The priests used the language of Braavos, though once for several minutes three spoke heatedly in High Valyrian. The girl understood the words, mostly, but they spoke in soft voices, and she could not always hear.

"I know this man," she did hear a priest with the face of a plague victim say. "I know this man," the fat fellow echoed, as she was pouring for him. But the handsome man said, "I will give this man the gift, I know him not."

Later the squinter said the same thing, of someone else.

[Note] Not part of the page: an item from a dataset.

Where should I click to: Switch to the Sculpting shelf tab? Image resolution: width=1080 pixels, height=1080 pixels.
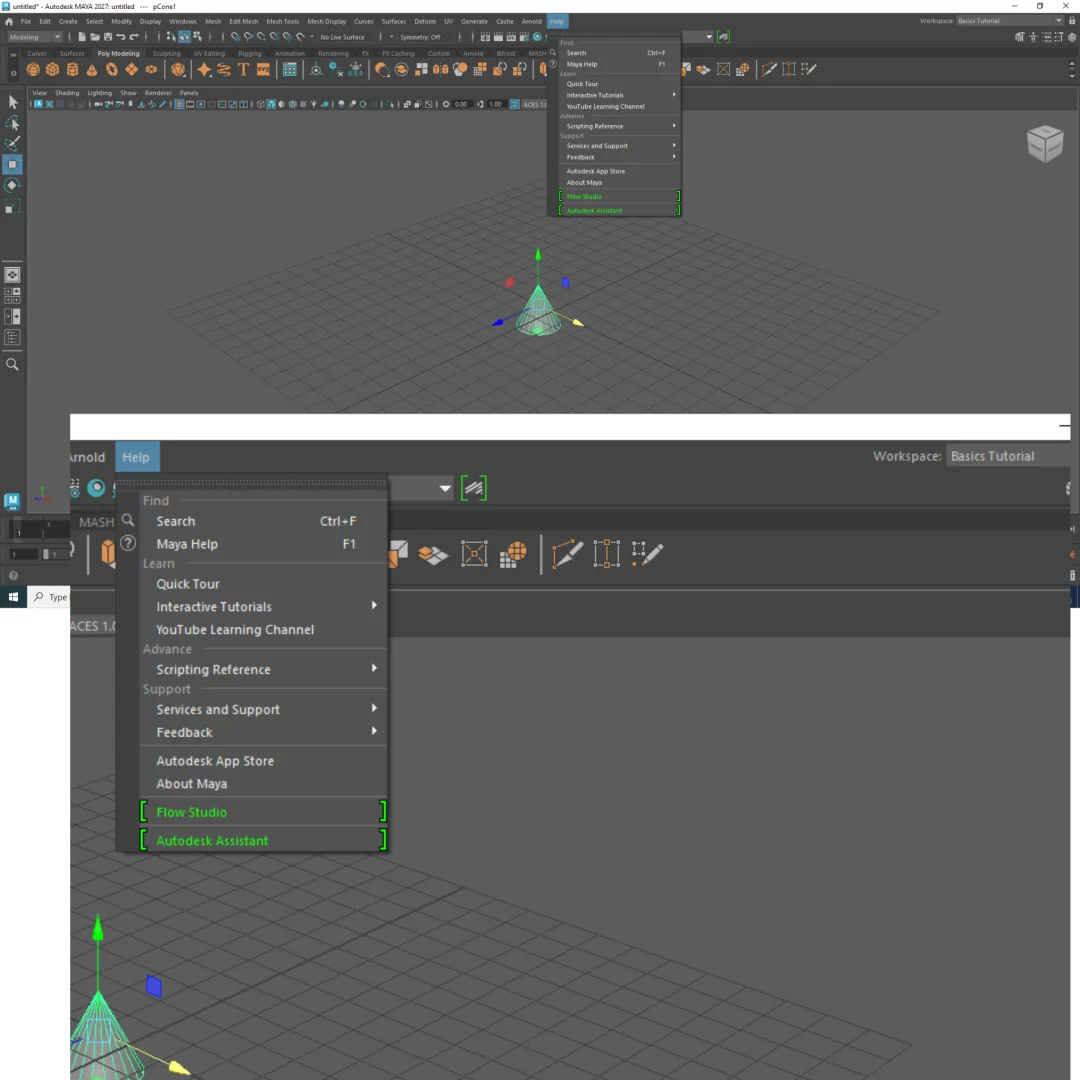(x=166, y=54)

After three hours of wine and words, the priests took their leave … all but the kindly man, the waif, and the one whose face bore the marks of plague. His cheeks were covered with weeping sores, and his hair had fallen out. Blood dripped from one nostril and crusted at the corners of both eyes.

"Our brother would have words with you, child," the kindly man told her.

"Sit, if you wish." She seated herself in a weirwood chair with a face of ebony. Bloody sores held no terror for her. She had been too long in the House of Black and White to be afraid of a false face.

"Who are you?" plague face asked when they were alone. "No one."

"Not so. You are Arya of House Stark, who bites her lip and cannot tell a lie."

"I was. I'm not now."

"Why are you here, liar?"

"To serve. To learn. To change my face."

"First change your heart. The gift of the Many-Faced God is not a child's plaything. You would kill for your own purposes, for your own pleasures. Do you deny it?"

She bit her lip. "I—"

He slapped her.

The blow left her cheek stinging, but she knew that she had earned it.

"Thank you." Enough slaps, and she might stop chewing on her lip. Arya did that, not the night wolf. "I do deny it."

"You lie. I can see the truth in your eyes. You have the eyes of a wolf and a taste for blood."

Ser Gregor, she could not help but think. Dunsen, Raff the Sweetling. Ser Ilyn, Ser Meryn, Queen Cersei. If she spoke, she would need to lie, and he would know. She kept silent.

"You were a cat, they tell me. Prowling through the alleys smelling of fish, selling cockles and mussels for coin. A small life, well suited for a small creature such as you. Ask, and it can be restored to you. Push your barrow, cry your cockles, be content. Your heart is too soft to be one of us."

He means to send me away. "I have no heart. I only have a hole. I'

ve killed lots of people. I could kill you if I wanted."

"Would that taste sweet to you?"

She did not know the right answer. "Maybe."

"Then you do not belong here. Death holds no sweetness in this house. We are not warriors, nor soldiers, nor swaggering bravos puffed up with pride. We do not kill to serve some lord, to fatten our purses, to stroke our vanity. We never give the gift to please ourselves. Nor do we choose the ones we kill. We are but servants of the God of Many Faces."

"Valar dohaeris. " All men must serve.

"You know the words, but you are too proud to serve. A servant must be humble and obedient."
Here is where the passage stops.